We didn’t know it at the time, but the world fundamentally changed on December 1, 2019 in Wuhan, China. The diagnosis of a human with the COVID-19 virus sent ripples throughout the world that are being felt today. How governments have reacted to the resulting pandemic has informed how strongly a country has felt that ripple.
There has been a lot of discussion about vaccines, and reopening economies by politicians, but what are the scientists saying? I was curious, so I talked to two of Maryland’s brewers who have a history with microbiology, and diagnostic testing.
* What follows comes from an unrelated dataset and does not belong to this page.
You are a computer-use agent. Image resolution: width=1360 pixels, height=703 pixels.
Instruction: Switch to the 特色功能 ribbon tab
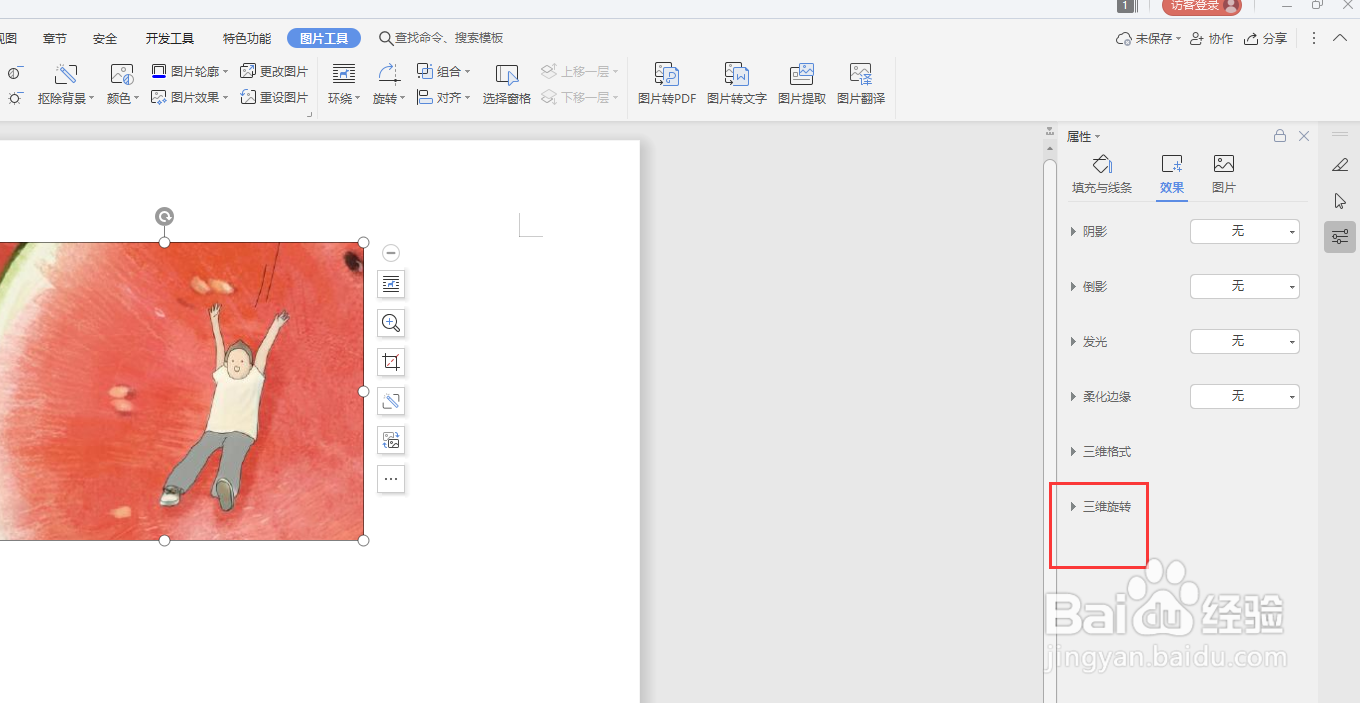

The discussion was illuminating.
The discussion was with Matt Humbard, founder of Handsome Beer Company, a contract brewery that has come and gone, and the still in development Patent Brewing Company, and Brian Roberts, founder and brewer at Mad Science Brewing Company in Adamstown.
Humbard received his Bachelors of Science in microbiology from Arizona State University in 2003, and his PhD in microbiology and cell biology from the University of Florida in 2009. “My research focus was extremophiles – microorganisms that live in extreme environments,” explained Humbard. “After graduating, I took a position at National Cancer Institute in Bethesda, studying the molecular mechanisms of breast cancer and melanoma. Eventually, I moved to the FDA where I write and enforce regulations pertaining to diagnostic testing, focusing on things people would understand as blood tests.”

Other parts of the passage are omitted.